Last night, preparing for today’s appointment with my oncologist, I spent a lot of time researching topics I wanted to discuss with him (searches like “trastuzumab-induced hypersensitivity pneumonitis,” etc.). I dug more deeply than before into the possible consequences of restarting or continuing Herceptin (trastuzumab) after exhaustive testing has raised the suspicion (only a suspicion, not a confirmation) that it might have caused or contributed to the development of my pneumonitis.
And from what I could gather, restarting the Herceptin could be dangerous if not fatal. If it is, in fact, the cause of my current lung problems, reintroducing it could immediately bring back the lung problems, worse than before, with possible permanent lung damage resulting in a lifelong dependence on supplementary oxygen, and/or a gradual irreversible decline in function, and/or possible death.
Not a scenario I want to contemplate, and the oncologist had already prepared to tell me the same thing. The risk is too great, he said today. Herceptin is off the table. Permanently. While it would be very rare for it to have caused my lung problem, there is no test that can say conclusively that it was not the cause. The experts can only say the timing and circumstances are suspicious.
So what of the positive HER2 that the Herceptin was to attack? As was pointed out before, it was found only in a small clone or satellite node of the original tumor and constituted less than 10% of the whole. (Frankly I’m still not sure of the significance of a “clone.”) The main tumor was HER2 negative. The doctor feels reasonably confident that my four rounds of chemo, which included Herceptin, probably took care of it. At the very least, it’s not like discontinuing Herceptin now will leave it entirely untreated. It has been treated. Just as aggressively and determinedly as the original tumor and internal chest nodes. I was glad he reminded me of that. And I’ll have to keep reminding myself, every time I start worrying about not having had the year of Herceptin treatments.
So we have a lot of maybes, likelihoods, suspicions, odds, and best guesses in play. There are no definitive tests for this situation, nothing that will say without a doubt this is what caused the lung problems so this is what must or must not be done. When dealing with cancer, one would like certainty, black and white answers, definitive irrefutable test results, guarantees. But that’s not the reality.
So, bottom line, it was a choice between continuing the Herceptin to knock out any possible remaining positive HER2 — and risk permanent, crippling, or even fatal lung damage. Or forget about additional Herceptin, hope what I’ve gotten so far was sufficient, and get the lungs cleared up so I can more fully enjoy my remaining years. Not a difficult decision, I concluded (and made even easier knowing it means no trip to the infusion center every three weeks for a year.)
And just like that, it’s almost as though my cancer treatment has ended. I’ll still be taking Aromasin every day for the next five years to suppress any estrogen in my cells (no observable side effects to date) and touching base with the oncologist every 3-6 months, but that’s it. Essentially I’ve been cut loose by the oncologist. I am now the property of the Pulmonology Department.

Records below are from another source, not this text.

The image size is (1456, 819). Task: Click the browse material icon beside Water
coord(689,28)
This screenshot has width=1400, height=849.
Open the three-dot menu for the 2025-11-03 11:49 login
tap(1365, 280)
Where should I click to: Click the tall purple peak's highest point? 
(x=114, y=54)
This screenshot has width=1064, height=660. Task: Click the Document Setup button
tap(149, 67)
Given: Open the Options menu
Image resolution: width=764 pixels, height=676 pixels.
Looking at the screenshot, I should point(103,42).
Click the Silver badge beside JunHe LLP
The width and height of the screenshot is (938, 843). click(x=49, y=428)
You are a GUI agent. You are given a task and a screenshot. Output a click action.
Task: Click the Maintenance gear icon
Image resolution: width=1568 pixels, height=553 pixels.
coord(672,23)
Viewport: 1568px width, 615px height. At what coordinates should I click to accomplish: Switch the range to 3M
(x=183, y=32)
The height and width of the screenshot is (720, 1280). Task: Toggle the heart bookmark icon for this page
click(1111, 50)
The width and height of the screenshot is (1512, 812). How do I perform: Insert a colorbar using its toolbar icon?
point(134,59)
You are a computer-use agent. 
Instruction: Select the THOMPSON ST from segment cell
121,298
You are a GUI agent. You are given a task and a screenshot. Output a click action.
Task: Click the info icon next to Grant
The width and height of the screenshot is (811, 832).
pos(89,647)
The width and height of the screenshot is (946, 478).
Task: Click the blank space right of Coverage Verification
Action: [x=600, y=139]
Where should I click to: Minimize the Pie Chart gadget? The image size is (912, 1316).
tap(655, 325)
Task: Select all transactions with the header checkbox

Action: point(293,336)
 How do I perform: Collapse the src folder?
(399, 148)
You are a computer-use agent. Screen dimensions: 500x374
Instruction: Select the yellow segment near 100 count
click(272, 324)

The cough does seem to be improving, although at a frustratingly slow rate. In the last few days it has begun to feel and sound as though stuff in my lungs is loosening up and breaking up and I was told that’s a good sign. I was also told that even with the heavy doses of prednisone, my problem has been extensive enough that I should not expect nor have expected the dramatic 3-4 day improvement that is common with many lesser conditions when prednisone is employed. This will be a longer haul. I’m to stay on the 60 mg dose until I see the pulmonologist again on February 1. If the cough has resolved by then, she’ll probably start me on a months-long taper to get off the prednisone.
Meanwhile, a very important item that the pulmonologist (a fellow, remember) neglected to mention: The oncologist said I should immediately start taking Prilosec along with the prednisone because the prednisone can chew up my stomach, cause ulceration and bleeding, etc. Sounds like a pretty important item for the pulmonologist to have overlooked. Makes me glad I’ve got more than one specialist following my case. After what I went through with chemo, the last thing in the world I want is more GI problems.
One other item can wait. With no more Herceptin infusions on tap, I could go ahead and have my port removed. Not sure what that might entail, but at the least it will be minor surgery of some kind and I’m in no hurry for that, especially if it relies on their use of conscious sedation. They didn’t do so well with that during my bronchoscopy.